* [WHAT YOU NEED TO DO]: Look through the records below for the line with "555x278 pixels. Task: Click" and the line with "Given: Click the 国家药品监督管理局 title text", then return those lines and all lines between, exactly.

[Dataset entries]
• • • • • • •

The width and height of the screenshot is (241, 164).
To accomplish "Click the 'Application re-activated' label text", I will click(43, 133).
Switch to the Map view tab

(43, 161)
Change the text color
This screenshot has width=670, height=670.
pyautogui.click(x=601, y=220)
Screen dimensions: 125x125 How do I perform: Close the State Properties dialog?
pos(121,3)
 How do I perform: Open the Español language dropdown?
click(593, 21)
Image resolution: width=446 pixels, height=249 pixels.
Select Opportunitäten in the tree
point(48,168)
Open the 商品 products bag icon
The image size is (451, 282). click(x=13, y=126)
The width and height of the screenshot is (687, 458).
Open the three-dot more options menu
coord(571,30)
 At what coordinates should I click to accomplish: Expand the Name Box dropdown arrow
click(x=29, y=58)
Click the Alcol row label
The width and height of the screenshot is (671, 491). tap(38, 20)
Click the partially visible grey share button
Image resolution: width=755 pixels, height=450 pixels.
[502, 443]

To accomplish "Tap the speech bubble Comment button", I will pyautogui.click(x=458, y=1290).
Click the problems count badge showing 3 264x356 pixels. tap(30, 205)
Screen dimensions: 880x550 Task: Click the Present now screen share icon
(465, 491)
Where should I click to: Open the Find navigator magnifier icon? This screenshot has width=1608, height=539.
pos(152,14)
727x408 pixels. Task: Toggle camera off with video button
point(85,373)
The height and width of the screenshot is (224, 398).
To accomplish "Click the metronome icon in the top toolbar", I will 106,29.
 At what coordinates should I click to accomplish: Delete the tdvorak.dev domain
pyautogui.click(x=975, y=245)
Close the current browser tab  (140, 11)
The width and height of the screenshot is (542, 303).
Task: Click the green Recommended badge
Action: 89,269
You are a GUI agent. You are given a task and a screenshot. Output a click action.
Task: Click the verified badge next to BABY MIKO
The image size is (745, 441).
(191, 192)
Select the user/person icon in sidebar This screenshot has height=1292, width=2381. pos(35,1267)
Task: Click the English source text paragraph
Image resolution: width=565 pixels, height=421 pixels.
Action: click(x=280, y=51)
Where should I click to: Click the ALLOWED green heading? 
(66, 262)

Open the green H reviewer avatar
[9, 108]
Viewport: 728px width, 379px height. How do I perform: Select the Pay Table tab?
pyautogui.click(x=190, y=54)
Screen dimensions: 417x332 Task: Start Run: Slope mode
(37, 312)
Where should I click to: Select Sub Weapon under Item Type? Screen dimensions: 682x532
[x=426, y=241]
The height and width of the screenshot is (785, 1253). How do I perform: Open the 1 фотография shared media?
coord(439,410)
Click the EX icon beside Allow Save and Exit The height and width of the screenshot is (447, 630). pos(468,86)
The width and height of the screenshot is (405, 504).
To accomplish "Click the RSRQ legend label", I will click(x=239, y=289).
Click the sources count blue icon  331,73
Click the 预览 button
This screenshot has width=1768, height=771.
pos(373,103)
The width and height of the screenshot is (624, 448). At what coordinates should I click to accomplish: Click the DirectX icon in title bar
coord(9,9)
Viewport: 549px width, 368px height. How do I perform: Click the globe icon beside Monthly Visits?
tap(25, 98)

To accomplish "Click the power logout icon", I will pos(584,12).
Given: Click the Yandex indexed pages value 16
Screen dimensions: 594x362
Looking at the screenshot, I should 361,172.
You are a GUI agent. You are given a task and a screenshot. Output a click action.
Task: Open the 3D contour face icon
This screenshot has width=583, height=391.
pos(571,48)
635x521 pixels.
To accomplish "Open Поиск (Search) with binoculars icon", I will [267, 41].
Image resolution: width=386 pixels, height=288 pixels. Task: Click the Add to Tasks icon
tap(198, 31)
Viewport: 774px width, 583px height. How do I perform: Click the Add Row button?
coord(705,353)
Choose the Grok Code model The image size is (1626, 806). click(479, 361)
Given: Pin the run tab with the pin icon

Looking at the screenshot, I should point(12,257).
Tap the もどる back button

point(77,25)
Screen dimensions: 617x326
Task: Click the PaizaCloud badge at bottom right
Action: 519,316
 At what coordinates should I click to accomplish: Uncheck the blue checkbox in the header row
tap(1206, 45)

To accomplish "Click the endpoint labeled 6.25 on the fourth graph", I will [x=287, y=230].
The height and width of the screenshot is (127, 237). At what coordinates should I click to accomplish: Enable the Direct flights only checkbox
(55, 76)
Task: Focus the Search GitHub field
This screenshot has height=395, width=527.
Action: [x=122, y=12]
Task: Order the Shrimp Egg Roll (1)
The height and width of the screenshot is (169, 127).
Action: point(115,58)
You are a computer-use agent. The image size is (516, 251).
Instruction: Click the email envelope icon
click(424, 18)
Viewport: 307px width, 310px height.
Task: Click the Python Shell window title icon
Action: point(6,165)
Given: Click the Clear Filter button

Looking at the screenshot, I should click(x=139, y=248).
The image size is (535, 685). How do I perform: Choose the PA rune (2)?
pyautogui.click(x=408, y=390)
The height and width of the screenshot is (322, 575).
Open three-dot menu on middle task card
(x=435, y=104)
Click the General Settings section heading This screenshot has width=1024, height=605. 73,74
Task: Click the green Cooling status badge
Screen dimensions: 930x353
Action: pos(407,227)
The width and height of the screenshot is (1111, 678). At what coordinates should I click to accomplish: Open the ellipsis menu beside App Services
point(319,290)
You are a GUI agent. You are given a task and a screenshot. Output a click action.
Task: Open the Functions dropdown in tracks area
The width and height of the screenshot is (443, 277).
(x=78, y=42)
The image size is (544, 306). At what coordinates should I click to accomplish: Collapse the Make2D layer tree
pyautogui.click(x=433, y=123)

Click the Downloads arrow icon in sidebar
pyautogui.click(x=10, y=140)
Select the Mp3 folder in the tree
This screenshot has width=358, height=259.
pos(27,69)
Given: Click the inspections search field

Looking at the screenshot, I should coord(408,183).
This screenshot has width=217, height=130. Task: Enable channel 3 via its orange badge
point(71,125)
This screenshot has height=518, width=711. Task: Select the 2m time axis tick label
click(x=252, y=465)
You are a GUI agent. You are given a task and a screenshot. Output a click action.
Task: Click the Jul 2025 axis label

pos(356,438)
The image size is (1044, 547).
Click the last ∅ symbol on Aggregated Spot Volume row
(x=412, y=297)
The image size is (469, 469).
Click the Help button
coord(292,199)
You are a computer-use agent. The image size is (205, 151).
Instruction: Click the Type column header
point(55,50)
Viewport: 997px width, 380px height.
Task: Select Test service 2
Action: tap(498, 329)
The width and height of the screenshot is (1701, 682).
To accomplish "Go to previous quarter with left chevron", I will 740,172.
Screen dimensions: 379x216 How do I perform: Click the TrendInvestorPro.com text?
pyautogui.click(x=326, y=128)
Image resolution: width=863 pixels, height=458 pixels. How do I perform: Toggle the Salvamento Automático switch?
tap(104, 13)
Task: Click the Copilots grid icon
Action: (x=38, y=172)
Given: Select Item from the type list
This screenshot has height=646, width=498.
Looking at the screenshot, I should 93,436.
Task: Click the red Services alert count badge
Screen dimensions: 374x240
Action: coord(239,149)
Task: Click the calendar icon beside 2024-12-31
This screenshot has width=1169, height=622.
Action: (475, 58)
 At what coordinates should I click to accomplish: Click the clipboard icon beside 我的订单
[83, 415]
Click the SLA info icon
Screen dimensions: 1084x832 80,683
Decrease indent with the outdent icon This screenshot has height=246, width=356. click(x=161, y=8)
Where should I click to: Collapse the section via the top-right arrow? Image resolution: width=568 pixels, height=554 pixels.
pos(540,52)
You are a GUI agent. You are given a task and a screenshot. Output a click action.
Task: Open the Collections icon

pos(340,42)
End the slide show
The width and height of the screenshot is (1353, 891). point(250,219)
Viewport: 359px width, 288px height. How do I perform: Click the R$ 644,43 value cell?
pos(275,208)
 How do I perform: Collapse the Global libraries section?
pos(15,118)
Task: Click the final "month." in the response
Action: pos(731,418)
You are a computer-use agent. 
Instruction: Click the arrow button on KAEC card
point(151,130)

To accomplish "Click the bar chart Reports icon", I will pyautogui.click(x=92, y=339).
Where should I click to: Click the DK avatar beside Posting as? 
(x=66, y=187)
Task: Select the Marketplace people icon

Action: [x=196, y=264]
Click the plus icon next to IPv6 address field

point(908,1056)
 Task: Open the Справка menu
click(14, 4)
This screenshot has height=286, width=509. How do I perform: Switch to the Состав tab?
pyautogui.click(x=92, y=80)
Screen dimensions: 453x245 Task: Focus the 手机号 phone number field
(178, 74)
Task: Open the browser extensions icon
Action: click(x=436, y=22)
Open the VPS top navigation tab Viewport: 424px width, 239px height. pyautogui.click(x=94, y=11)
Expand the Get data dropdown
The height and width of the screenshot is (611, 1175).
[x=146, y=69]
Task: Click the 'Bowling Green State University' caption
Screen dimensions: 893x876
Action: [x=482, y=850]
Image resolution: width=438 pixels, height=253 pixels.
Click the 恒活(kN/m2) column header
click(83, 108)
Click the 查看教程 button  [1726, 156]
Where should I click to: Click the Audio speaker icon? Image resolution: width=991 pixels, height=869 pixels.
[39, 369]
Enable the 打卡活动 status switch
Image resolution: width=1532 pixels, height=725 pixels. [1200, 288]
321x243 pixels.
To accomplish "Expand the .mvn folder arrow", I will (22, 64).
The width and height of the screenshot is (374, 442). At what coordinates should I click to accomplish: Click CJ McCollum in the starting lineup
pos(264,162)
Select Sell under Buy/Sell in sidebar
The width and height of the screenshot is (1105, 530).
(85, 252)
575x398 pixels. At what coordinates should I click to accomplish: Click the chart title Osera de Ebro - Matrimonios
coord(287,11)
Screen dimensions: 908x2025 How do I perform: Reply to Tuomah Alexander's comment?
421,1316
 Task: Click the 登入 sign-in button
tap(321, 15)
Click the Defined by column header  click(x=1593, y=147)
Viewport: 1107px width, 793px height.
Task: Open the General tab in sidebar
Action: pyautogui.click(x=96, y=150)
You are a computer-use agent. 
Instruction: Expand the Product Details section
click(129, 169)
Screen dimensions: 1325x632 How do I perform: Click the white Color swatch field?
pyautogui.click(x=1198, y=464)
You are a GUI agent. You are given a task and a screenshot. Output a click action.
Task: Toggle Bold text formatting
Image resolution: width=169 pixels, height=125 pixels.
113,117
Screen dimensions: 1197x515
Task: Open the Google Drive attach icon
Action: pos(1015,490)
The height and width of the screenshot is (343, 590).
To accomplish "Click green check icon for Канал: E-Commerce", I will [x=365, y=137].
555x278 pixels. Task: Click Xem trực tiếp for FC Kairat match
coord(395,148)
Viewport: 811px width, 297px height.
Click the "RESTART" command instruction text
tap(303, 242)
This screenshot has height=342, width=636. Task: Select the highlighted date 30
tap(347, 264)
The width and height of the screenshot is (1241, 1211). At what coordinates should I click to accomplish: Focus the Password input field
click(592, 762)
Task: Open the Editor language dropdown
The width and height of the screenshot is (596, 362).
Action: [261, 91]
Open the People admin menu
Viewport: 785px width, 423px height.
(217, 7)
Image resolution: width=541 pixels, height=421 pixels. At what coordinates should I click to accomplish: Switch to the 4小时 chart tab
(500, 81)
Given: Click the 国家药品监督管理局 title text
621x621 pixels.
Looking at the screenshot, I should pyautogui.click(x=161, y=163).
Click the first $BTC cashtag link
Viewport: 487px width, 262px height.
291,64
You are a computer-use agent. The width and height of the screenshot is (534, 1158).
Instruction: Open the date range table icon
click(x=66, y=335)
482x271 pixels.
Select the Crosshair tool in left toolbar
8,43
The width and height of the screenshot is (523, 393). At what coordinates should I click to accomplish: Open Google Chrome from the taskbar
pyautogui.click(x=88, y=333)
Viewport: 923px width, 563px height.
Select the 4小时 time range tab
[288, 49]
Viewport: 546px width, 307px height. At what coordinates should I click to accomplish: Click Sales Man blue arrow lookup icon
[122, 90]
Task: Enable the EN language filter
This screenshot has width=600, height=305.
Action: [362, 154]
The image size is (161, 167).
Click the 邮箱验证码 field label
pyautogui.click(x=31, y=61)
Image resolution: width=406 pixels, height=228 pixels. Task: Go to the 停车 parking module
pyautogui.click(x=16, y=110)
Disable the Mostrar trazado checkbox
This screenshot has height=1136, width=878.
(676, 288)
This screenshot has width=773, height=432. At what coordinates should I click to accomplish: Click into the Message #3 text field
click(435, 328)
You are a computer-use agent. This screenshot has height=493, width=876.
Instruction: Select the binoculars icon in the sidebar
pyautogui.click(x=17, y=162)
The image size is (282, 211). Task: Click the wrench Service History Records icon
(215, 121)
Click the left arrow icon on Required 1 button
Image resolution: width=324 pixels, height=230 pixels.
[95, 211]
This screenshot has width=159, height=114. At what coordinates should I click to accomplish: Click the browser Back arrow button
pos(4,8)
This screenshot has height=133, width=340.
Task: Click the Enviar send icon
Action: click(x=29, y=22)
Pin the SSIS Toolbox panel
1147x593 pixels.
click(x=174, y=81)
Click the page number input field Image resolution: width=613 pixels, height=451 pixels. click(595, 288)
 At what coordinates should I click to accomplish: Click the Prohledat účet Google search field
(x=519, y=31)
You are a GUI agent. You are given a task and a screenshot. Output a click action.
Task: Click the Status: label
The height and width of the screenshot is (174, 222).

• • • • • • •

* [TASK RESPONSE]:
555x278 pixels. Task: Click Xem trực tiếp for FC Kairat match
coord(395,148)
Viewport: 811px width, 297px height.
Click the "RESTART" command instruction text
tap(303, 242)
This screenshot has height=342, width=636. Task: Select the highlighted date 30
tap(347, 264)
The width and height of the screenshot is (1241, 1211). At what coordinates should I click to accomplish: Focus the Password input field
click(592, 762)
Task: Open the Editor language dropdown
The width and height of the screenshot is (596, 362).
Action: [261, 91]
Open the People admin menu
Viewport: 785px width, 423px height.
(217, 7)
Image resolution: width=541 pixels, height=421 pixels. At what coordinates should I click to accomplish: Switch to the 4小时 chart tab
(500, 81)
Given: Click the 国家药品监督管理局 title text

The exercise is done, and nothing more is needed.